How far away do you have to be to survive a nuclear explosion at sea?

Imagine that terrorists have stolen a 50KT Russian nuke. They’re transporting it in a modest-sized ship. The Americans, with the help of the Russians, have detected the ship and decide to sink the ship with a missile. As a final act of defiance, one of the terrorists manually detonates the nuke. (How they do this is beyond the scope of this thread.)

How far away do you need to be to survive? Does the degree of swell make a difference? What about the curvature of the Earth?

Brucie bonus: suppose it wasn’t the terrorist that detonated the nuke, but a Russian submarine taking the opportunity to test one of their nuclear-tipped torpedoes under cover of the strike? (Same power, for simplicity.) After all, the Americans know there’s a nuke there and an explosion would be possible. Now the blast is sub-surface. Does this make a difference?

For starters, read here:

Well, it’s not 50kT, only 23, but this was tested at Bikini Atoll.

http://www.history.navy.mil/faqs/faq76-1.htm

You beat me.

The Bikini Atoll tests weren’t really what I had in mind. I was thinking rather of being in a small boat on the open ocean.

Submarines are rather fragile on the surface, are they not?
As for an open boat, the goats on the ships died.

True, but inside an atoll, the ocean swell is very much diminished.

So, how far away would you have to be for the curvature of the Earth to have a significant effect on your exposure?

And what about swell? Say a 3m swell or a 10m swell.

This depends on how far above the surface both you and the blast are.

Couldn’t a nuclear explosion under the sea create a tsunami? If so that could have pretty devastating effects a long way away.

Not really. The biggest nuclear bombs are many orders of magnitude smaller than the smallest of geological events. I did a back-of-the-envelope calculation back when the Indian Ocean tsunami hit a few years ago. I forget the exact number, but the energy released was something like four or five orders of magnitude bigger than the total yield of every nuclear weapon combined.

The earth will shake us off like a bad case of the flu.

Missed the edit window:

Wiki says that tsunami released an amount of energy equivalent to 9,560 gigatons TNT. That’s six orders of magnitude bigger than what the OP mentioned.

What about the crew of the Daigo Fukuryu Maru? They were in a small boat on the open sea, about 90 miles away from the explosion.

Aren’t bad cases of influenza fatal? That is to say, not shaken off at all.

But that was a 15 MT explosion, not a 50KT one.

Fair enough.
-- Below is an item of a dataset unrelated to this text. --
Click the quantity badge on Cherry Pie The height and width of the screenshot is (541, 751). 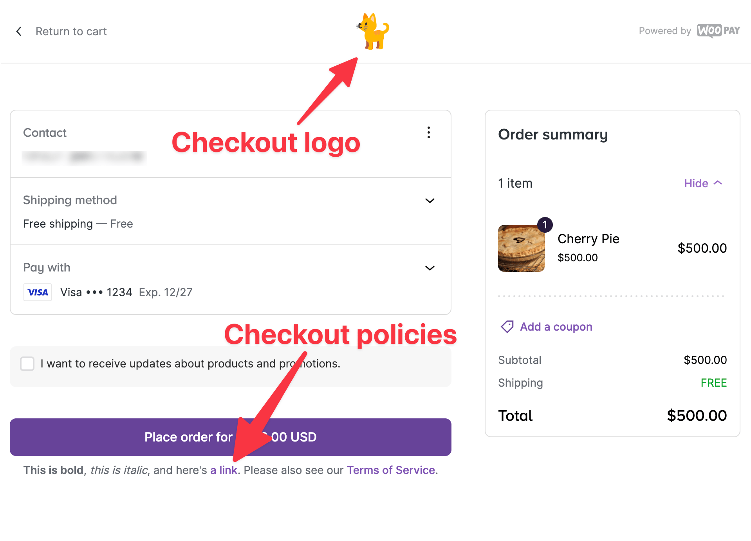545,224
In my defense, I’ve been living under a rock for the last few days, so I’m only now aware of the whole flu panic thing. So it was a rather unfortunate way to mangle a half-remembered George Carlin quote.
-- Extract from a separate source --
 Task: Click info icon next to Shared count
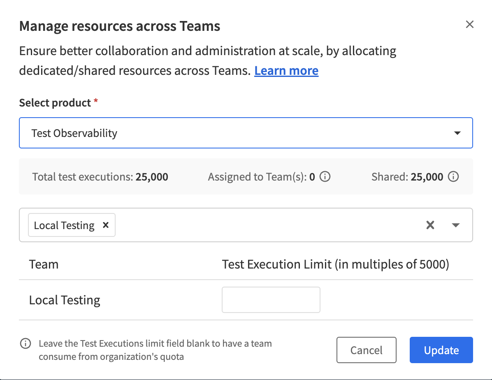[x=453, y=177]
I think you are overestimating the destructive radius of a nuclear weapon. It sounds like you are expecting a crater in the ocean miles across :).

Anyway, according to
http://www.ctbto.org
there have been very few water tests. The only test specifically designed to occur in open water appears to have been Operation Wigwam-a 30kT weapon detonated at 2000ft in 16000ft of water 500 miles west of San Diego. It was a test to determine what would happen to a submarine near a nuclear explosion.

http://nuclearweaponarchive.org/Usa/Tests/Wigwam.html

as you can imagine, the test object closest to the blast didn’t do well, but submerged test vehicles a few thousand feet away, survived quite well.

Fallout is a major consequence of any surface or subsurface burst, but the blast effects are not as great as a comparable air burst. According to what I have read, I am not by any means an expert on this.

My only comment is that when we would do Damage Control drills in conjunction with a simulated nuclear attack, the blast was always “…range ¼ miles” and the wind direction and speed was given. My pay grade wasn’t high enough to need to know more than that, but I always assumed that distance was what had been determined to be survivable for a surface ship.